Son günlerde fotoğrafları internette elden ele gezen Çubuklu Bikkini Island’ın gerçek mi hayal mi olduğunu yazdım geçenlerde...
Herkes kumları Akdeniz’den getirilen, palmiyeleriyle egzotik bir mekana dönen bu yerin gerçekten olup olmadığını merak ediyor.
Öncelikle şunu söyleyeyim, Bikkini Island hayal değilmiş.
Açılışı bugün yapılacak olan mekan Çubuklu’da 3000 metrekare alan üzerine kurulmuş, şehir içinde günlük tatil için planlamış bir yer...
Bu projeyi hayata geçiren Hasan Göktürk, daha önce Kilyos Solar Beach’i yapan isim.
Ortağı ise aynı zamanda Sardunya Catering’in sahibi olan Sedat Zincirkıran.
"Neden kimsenin haberi yok açılıştan, neden internette efsane gibi dolanıyorsunuz" diye sordum Hasan Göktürk’e...
"İnternette dolanan sponsorlara gönderdiğimiz power point dosyasıydı. Onlar çok beğenince mail listelerine falan düşüp, elden ele dolaşmış dosyamız. Sekiz hafta önce böyle bir projemiz bile yoktu. Çok ani karar verdik, çok hızlı çalıştık, açılışı da o yüzden çok duyuramadık" dedi.
Bikkini Island, Anadolu yakasında Hayal Kahvesi’yle Çubuklu 29’un yanında, eskiden belediye otoparkının bulunduğu yerde...
Sabah 10.00’da açılacak olan mekanda gece 04.00’e kadar eğlence devam edecek.
Gündüz güneşlenmek ve yüzmek isteyenler için arındırılmış deniz suyunun bulunduğu bir havuz var.
"Solar Beach deneyimimizden biliyoruz ki, gelenlerin yüzde 40-45’i denize girmez. Bikkini Island’da denize girilmeyecek.

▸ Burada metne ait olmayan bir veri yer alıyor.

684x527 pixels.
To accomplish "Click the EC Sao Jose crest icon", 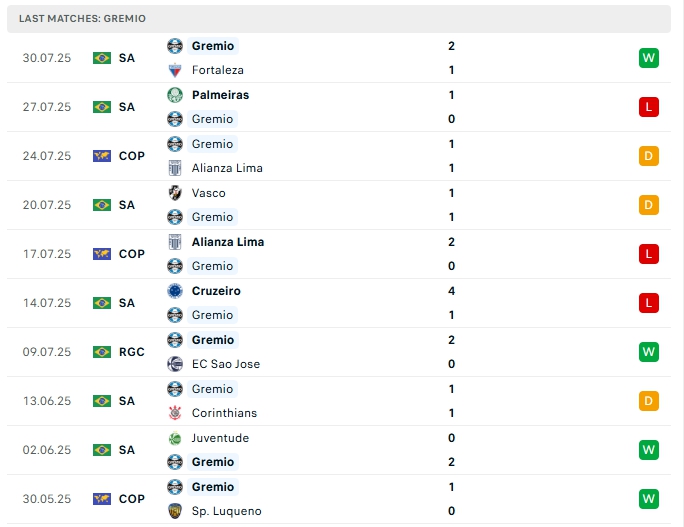I will [x=175, y=364].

Hem Boğaz suyu çok temiz olmadığından hem de güvenlik açısından bu kararı aldık" diyor Hasan Göktürk.
Gündüz 1.000 gece 1.500 kişi kapasiteli olan Bikkini Island’da ağırlıklı olarak yabancı şarkılar çalacak, kaliteli Türkçe Pop’un oranı ise yüzde 30’ları geçmeyecek.
"Resimlerde gördüklerimizin ne kadarı gerçek oldu" diye sordum Göktürk’e...
"Yüzde 80-90 oranında başardık" dedi.
Bu hafta sonundan itibaren İstanbul’da şehrin içinde bir beach var artık.
Giriş bedeli ise hafta içi 30, hafta sonu 50 lira.
İlk içki bedava...
İşte Avrupa Yakası’nın yeni kadrosu
Avrupa Yakası’nın 100’üncü bölümde biteceğini, Eylül’de yayınlanacak son 7 bölümde Ata Demirer’in olmayacağını Sinan Çetin ilk olarak Habertürk’teki programda açıklamıştı bana...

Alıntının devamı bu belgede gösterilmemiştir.